The conceptualization of purity. The definitional phenomena of this term has perplexed me in a way that transcends the performative, stylistic form of language and co-existence. Essentially, purity has formed a social hierarchy, a subjective oppression and repression, and a convoluted ideological framework of sexuality. The convergence of sexual identity and purity has culturally and socially produced a ‘polluted danger.’ Mary Douglas, British anthropologist who focuses on ritualism, comparative religion, and feminism “attempts to clarify the differences between the sacred, the clean and the unclean in different societies and times.” I will primarily be referring to her work in this particular post. I intend to address the intersection between sacred sexuality, womyn’s agency, and the theoretical and historical implications of purity.
Deconstructing body symbolism is crucial in the analysis of the hierarchical order and configuration of gender and sexuality in terms of the social taboos of what is considered ‘pure.’ We’ve all heard – be a proper lady! Sit up. Close your legs. Just sit there and look pretty. Hack up your skirt a little more (many thanks to Dave Matthews), bend over, more make-up, less make-up, shave, trim, wax, shorter skirt, longer dress, more cleavage. My point is we are consistently bombarded with a cacophony of messages which create an absurd imbalance of our perception of purity and something of utmost distaste. So why does this occur? What prompts such a contradictory mess? Firstly, it’s wanting the best of both worlds. These binaries are both desirous and expected unconsciously. But why? Well, because we are not linear, categorical creatures of reason. Humanity thrives on the complex opposition of humane traits and characteristics.

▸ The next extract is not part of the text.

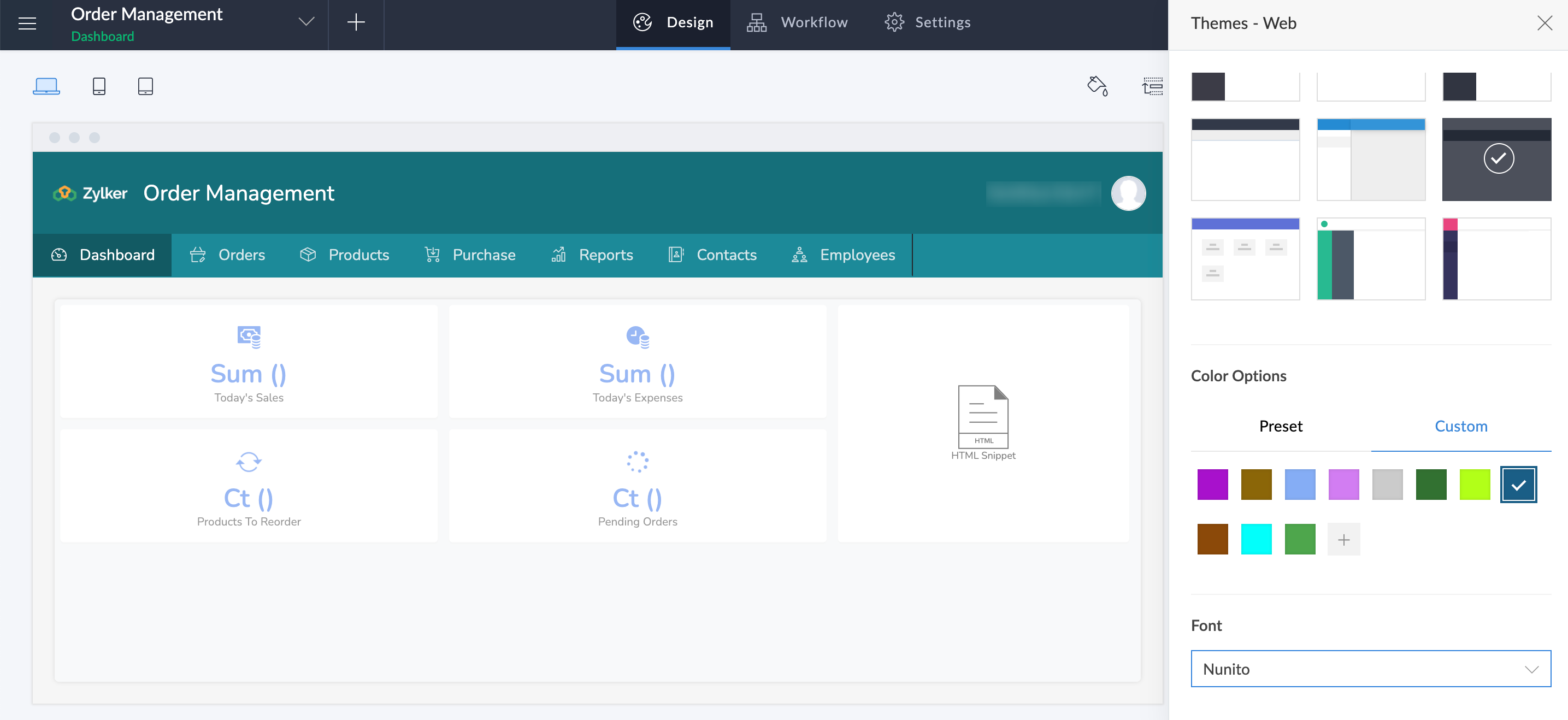Choose the cyan custom color swatch
This screenshot has width=1568, height=720.
(x=1257, y=539)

So in terms of gender construction, what is a proper lady? How can we know for sure when we’ve been consistently harassed with an imbalance of messages telling us what is sacred, clean, unclean, unholy, impure, etc.? History and post-christian beliefs have taught us that womyn were only sacred and holy in terms of their sexuality and how they were possessed. Biblically, womyn were unclean during menstruation, pregnancy, post-pregnancy, and in general. They weren’t allowed to enter holy temples (that was only for men). King Solomon mentions it’s already difficult to find holy people in the book of Ecclesiastes, but there is definitely no upright, holy womyn. The historical, social, economic, and political implication is that womyn are mainly used for mass consumerism, sexual objectification, as commodities, for reproductive reasons, etc. So how are we supposed to view ourselves? Are we clean? Dirty? Does it matter? Of course it does. Even if consciously we don’t want to accept the societal standards placed before us in a distorted way, it produces confusion. Confusion then creates hostility, warfare (on all levels), and inequality. Possessing a clear view of oneself in accordance to societal conformity is crucial to healthy development. So how do we achieve this?

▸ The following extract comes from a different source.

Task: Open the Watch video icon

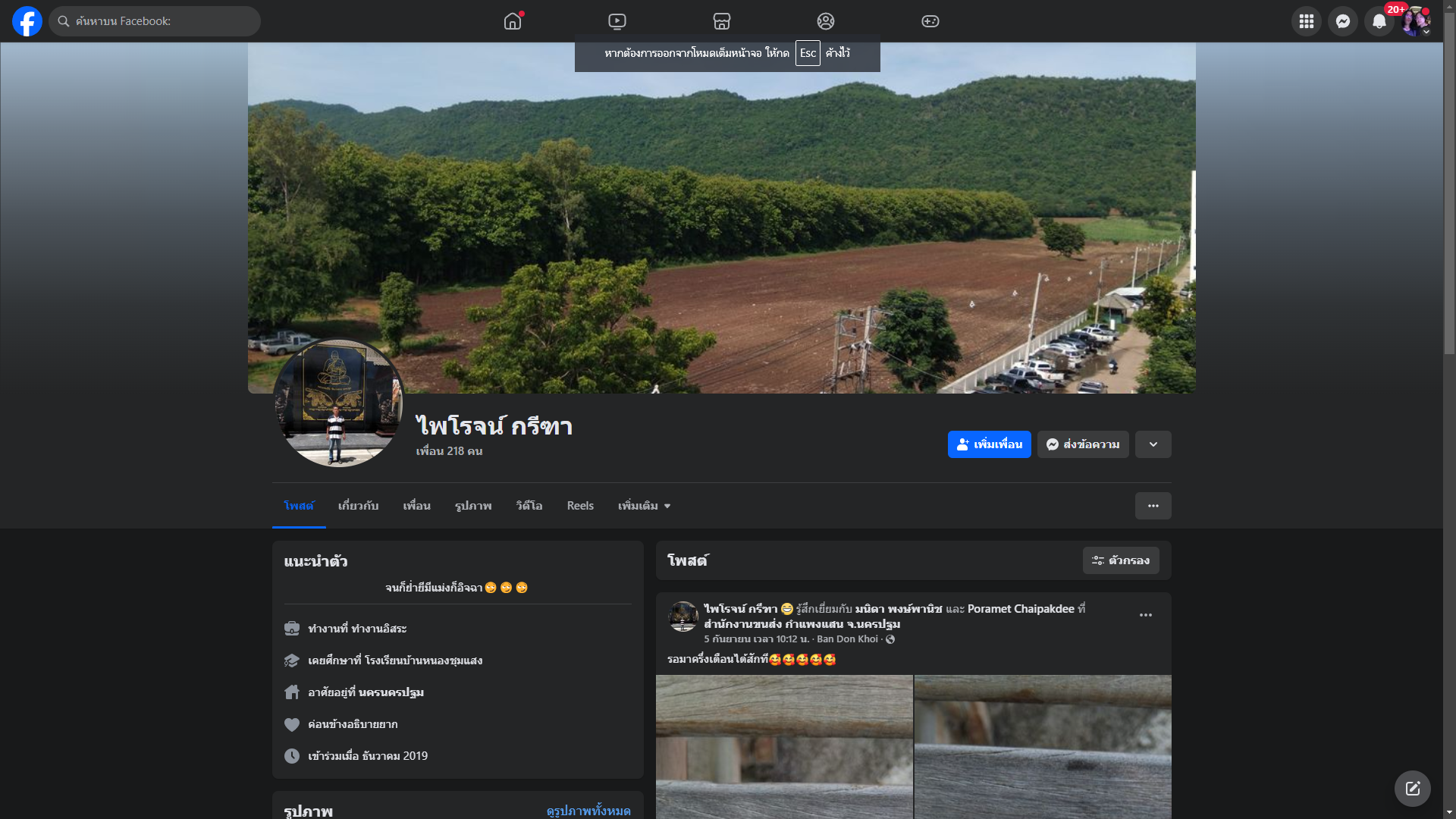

Pre-christian religions like paganism, wicca, etc. revered both the Goddess and God – a balance of both female and male. That’s a start. Capitalism, inclusive of the commodification of womyn, the profit of human capital, the unnatural sexual exploitation of humankind, indulgent, mass consumptive behavior, the obvious lack of viable alternatives are some of the reasons as to why humanity is struggling with identifiable options. A postmodernist view would be that sex, gender, race, class, etc. would not influence the social and economic system as a whole. The de-centering of the subject if you will. The dismantling of the social and economic infrastructure we have become complacent with.
There is no direct solution; rather a plethora of ideological frameworks we can begin to implement in order to advocate change. There is no subjective definition of who and what is clean, dirty, sacred, etc. It’s a matter of perception dependent on history, economics, and social processes created in order to maintain a social hierarchy. Be radical. Start the change. Wear the dress.